Texto fornecido:
Não é a primeira vez que estou de acordo com o papa – não se pode esquecer a herança cristã na Europa. Seria preciso ignorar completamente a história. As guerras religiosas, a inquisição, as cruzadas, o ódio visceral à república e à democracia, a rejeição do humanismo e o combate à emancipação da mulher são património cristão assumido com júbilo por um guardião intolerante – o papa de Roma.

Recordar a herança cristã é também ter presente o ataque persistente à investigação científica e as alianças com os fascismos do séc. XX.

Não se pode, de facto, esquecer tal herança sob pena de não compreender a escravatura, o feudalismo e a perpetuação no poder de numerosos tiranos ungidos e apoiados pela ICAR.

A herança cristã está ainda presente na eliminação dos índios e no colonialismo. A evangelização foi um alfobre de santos e assassinos cujo proselitismo faz as delícias de JP2, ditador de serviço, instalado no Vaticano há um quarto de século.

Tarefa: Extraia do texto fornecido, sem qualquer alteração, o trecho que começa em "Não se pode, de" e termina em "quarto de século.".

Conteúdo dos dados:
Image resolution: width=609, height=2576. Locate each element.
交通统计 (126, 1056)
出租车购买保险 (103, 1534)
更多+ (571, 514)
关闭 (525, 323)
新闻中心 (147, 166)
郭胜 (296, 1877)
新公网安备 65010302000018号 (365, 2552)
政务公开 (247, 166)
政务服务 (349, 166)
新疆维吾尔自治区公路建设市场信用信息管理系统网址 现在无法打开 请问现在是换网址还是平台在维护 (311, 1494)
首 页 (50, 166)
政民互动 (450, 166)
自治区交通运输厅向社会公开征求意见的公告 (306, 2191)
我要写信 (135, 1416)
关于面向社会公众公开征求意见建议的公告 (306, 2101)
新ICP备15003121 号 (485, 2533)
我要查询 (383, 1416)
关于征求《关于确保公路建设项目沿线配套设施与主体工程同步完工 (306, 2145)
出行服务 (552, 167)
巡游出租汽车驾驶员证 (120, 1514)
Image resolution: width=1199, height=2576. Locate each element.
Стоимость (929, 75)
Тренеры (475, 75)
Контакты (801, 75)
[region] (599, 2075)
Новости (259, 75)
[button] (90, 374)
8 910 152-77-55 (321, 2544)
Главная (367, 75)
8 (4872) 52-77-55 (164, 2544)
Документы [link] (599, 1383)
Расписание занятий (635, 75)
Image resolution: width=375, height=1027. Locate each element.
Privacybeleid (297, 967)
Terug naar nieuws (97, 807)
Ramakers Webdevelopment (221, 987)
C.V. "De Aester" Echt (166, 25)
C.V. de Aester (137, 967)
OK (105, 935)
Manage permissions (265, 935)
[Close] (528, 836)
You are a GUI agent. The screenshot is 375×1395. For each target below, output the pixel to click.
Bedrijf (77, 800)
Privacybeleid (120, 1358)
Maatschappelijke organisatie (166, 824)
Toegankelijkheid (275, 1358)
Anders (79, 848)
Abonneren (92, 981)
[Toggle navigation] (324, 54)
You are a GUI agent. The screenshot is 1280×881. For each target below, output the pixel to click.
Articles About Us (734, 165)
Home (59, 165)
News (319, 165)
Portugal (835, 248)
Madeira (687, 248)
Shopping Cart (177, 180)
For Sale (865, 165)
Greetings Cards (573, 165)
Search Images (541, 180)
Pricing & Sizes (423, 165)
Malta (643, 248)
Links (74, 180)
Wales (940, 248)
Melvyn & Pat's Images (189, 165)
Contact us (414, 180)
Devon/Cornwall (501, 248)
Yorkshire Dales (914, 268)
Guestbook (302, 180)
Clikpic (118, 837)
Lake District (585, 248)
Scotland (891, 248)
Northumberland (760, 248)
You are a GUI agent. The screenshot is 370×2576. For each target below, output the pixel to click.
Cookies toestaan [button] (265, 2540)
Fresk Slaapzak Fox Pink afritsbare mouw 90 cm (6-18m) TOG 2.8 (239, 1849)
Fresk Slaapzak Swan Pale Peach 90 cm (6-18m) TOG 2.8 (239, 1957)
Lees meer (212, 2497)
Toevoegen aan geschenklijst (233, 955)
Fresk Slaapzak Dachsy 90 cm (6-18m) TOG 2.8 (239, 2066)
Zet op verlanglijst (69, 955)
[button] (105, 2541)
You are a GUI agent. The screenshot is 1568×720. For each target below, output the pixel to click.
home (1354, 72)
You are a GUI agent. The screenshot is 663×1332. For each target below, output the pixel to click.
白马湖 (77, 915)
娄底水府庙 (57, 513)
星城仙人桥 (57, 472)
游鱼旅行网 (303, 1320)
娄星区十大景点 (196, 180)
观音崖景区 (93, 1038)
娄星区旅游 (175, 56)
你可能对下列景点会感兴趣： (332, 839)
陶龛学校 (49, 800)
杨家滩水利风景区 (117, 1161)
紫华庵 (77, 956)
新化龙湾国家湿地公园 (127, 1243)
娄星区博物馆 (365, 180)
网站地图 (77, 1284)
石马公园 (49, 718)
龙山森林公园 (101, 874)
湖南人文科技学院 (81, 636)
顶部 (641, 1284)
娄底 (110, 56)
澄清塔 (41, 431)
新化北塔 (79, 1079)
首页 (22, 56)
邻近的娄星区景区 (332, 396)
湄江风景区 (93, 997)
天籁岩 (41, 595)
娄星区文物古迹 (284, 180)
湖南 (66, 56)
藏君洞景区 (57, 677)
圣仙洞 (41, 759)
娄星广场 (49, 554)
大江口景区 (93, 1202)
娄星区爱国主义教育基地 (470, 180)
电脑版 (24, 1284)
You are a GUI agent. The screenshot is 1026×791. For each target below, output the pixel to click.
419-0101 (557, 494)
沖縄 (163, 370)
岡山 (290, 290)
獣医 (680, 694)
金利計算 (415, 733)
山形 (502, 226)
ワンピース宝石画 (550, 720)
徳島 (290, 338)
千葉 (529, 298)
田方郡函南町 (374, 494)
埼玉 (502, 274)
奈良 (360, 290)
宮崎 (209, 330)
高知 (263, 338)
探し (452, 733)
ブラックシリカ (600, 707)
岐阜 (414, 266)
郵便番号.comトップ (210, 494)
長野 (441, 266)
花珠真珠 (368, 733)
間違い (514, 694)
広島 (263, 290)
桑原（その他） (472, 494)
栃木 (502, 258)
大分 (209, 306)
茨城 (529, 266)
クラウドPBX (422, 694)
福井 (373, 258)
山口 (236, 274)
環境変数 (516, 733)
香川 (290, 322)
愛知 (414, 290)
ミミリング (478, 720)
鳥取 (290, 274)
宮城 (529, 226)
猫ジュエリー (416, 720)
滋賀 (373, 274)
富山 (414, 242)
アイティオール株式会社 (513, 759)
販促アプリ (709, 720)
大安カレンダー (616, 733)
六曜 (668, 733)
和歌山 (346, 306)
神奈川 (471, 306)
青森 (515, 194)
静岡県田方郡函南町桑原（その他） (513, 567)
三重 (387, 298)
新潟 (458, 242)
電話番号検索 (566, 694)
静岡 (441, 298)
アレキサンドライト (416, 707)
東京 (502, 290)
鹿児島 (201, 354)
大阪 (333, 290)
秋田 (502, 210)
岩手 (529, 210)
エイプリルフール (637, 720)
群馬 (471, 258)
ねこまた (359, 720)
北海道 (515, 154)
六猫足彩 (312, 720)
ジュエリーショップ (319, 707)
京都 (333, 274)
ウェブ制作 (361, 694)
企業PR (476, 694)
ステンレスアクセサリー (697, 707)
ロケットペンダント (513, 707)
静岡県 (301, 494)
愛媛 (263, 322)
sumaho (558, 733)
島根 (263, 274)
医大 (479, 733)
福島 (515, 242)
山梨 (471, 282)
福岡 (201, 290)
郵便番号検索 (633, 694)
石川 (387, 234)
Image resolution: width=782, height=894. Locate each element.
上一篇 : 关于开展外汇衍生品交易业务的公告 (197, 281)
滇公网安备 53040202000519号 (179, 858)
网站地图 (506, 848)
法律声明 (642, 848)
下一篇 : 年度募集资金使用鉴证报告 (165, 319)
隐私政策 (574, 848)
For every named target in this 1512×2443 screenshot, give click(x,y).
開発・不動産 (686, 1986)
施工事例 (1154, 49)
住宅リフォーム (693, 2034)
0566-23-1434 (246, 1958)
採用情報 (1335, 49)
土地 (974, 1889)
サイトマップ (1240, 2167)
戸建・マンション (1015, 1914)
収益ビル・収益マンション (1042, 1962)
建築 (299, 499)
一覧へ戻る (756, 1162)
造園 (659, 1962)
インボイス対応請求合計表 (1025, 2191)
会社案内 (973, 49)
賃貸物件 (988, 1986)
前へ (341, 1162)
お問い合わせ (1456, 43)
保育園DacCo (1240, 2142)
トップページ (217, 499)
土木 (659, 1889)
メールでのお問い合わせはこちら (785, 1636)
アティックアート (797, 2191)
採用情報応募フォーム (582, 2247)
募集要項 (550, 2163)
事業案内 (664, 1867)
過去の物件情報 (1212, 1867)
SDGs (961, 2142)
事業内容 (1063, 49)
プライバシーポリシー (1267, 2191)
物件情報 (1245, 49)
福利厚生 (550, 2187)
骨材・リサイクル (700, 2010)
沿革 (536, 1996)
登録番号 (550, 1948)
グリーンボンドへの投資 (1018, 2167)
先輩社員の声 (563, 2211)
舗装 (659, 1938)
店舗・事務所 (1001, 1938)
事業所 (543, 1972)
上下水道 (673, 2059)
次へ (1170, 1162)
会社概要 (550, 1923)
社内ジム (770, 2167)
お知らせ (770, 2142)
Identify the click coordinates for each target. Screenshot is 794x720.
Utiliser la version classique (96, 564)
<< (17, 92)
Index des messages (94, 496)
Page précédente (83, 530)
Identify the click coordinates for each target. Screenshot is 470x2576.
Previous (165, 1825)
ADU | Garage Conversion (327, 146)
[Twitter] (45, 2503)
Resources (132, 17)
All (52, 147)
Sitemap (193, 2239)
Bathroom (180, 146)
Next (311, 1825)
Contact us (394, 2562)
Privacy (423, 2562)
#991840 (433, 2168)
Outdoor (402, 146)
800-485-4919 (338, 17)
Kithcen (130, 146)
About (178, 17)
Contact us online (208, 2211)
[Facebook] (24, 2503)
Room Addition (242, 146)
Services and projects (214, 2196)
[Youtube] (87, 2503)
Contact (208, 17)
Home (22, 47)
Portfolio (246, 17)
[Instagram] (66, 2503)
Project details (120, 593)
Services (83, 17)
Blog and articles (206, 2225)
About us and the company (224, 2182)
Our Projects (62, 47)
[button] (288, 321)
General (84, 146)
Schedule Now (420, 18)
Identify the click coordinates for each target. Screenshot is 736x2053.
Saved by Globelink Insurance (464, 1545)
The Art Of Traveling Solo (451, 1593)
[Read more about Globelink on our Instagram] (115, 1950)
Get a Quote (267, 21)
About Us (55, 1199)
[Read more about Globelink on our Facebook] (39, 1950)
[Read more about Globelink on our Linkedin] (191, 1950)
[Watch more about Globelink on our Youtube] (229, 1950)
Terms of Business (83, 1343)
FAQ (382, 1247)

Solução escrita:
Não se pode, de facto, esquecer tal herança sob pena de não compreender a escravatura, o feudalismo e a perpetuação no poder de numerosos tiranos ungidos e apoiados pela ICAR.

A herança cristã está ainda presente na eliminação dos índios e no colonialismo. A evangelização foi um alfobre de santos e assassinos cujo proselitismo faz as delícias de JP2, ditador de serviço, instalado no Vaticano há um quarto de século.